Étant donné que la chasse aux cervidés bat son plein, j’y consacrerai ce premier texte. Pour plusieurs d’entre vous, quand vient l’automne, l’appel se fait sentir. Que ce soit à l’arbalète, à l’arc ou à la carabine, on a rendez-vous avec l’orignal ou le cerf de Virginie.
Comment cela se passait-il au lac des Iles avant l’arrivée de l’homme blanc? Quel cervidé y chassait-on?
L’orignal? Oui. Le cerf de Virginie? Non, il n’était pas encore rendu dans nos parages. Cependant, la région du lac des Iles (lac Obanakaw) et celle du lac du Cerf (lac Piwapiti), était reconnue comme l’endroit de prédilection d’un cervidé de grande taille nommé wapiti. Grand comment? Plus petit que l’orignal mais plus grand que le caribou.
Le peuple spécialiste de la chasse au wapiti faisait partie de la grande famille algonquine (anishinabé) et portait le nom de Oueskarinis, c'est à dire le peuple de la nation du Cerf. En 1613, les estimant peu nombreux, Champlain a nommé cette tribu Petite-Nation. Leur territoire était baigné par les rivières Petite-Nation, Rouge, Lièvre et Gatineau.
Au printemps, ils descendaient ces rivières et s’assemblaient le long des rives de la rivière des Outaouais afin d’y pratiquer le troc avec les autres Amérindiens. Les vêtements joliment décorés que leurs femmes fabriquaient avec les grandes peaux de wapiti étaient très recherchés.
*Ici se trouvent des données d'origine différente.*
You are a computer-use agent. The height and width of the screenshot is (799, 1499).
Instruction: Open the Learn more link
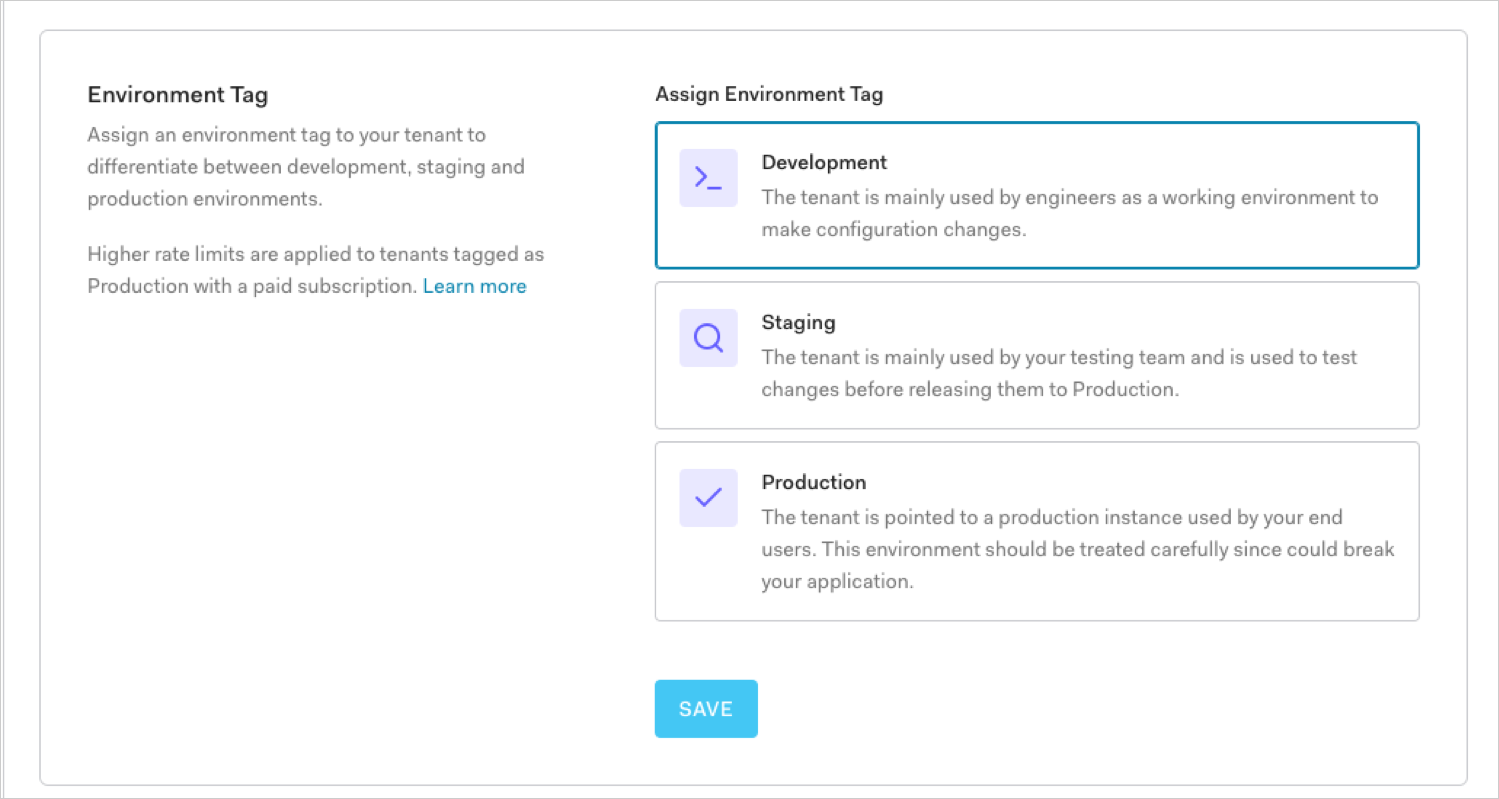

À l’arrivée de l’automne, les Oueskarinis remontaient les rivières par groupe de 15 à 30 personnes et se dispersaient dans leurs territoires ancestraux par le réseau des lacs et rivières.
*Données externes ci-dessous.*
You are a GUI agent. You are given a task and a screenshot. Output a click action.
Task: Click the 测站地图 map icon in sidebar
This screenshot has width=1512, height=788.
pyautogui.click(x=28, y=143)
On chassait les cervidés en hiver quand ceux-ci s’enfoncent dans la neige jusqu’au poitrail contrairement au chasseur chaussé de raquettes. Des chiens effectuaient des battues d’où l’expression « faire le chien ». Ces chiens étaient de petite taille, généralement noirs avec parfois des taches blanches. Ils avaient le museau allongé, la denture forte et tous avaient les oreilles droites. L’arrivée de chiens aux oreilles tombantes, apportés par les Français vers 1610, intrigua grandement les autochtones.
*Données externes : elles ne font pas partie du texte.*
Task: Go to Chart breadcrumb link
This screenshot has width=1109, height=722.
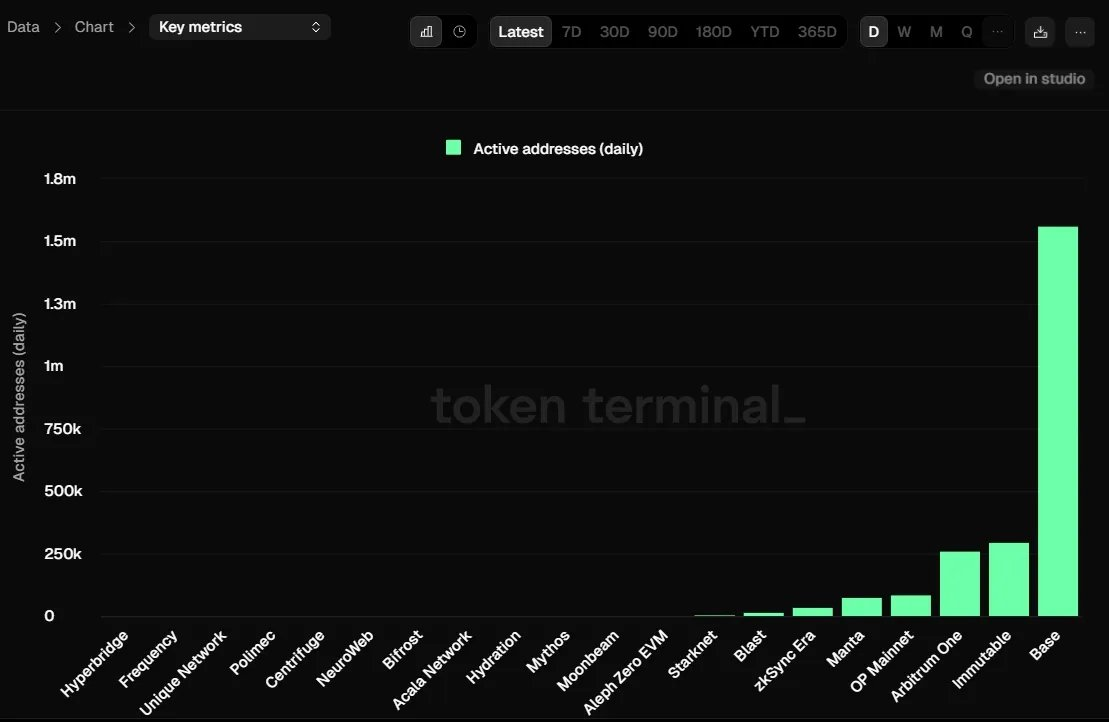Action: point(94,27)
Le javelot, parfois muni d’un propulseur, l’arc et les flèches servaient à la mise à mort. Le chasseur devait donc s’approcher assez près de l’animal traqué au risque d’être attaqué par lui.
L’exploitation forestière ayant rasé son habitat, le wapiti a disparu de notre région. Vers le début des années 1900, on en aurait tué quelques-uns aux alentours du lac du Cerf. À l’état sauvage, le wapiti se rencontre maintenant dans l’ouest du Canada et, au Québec, on en fait l’élevage.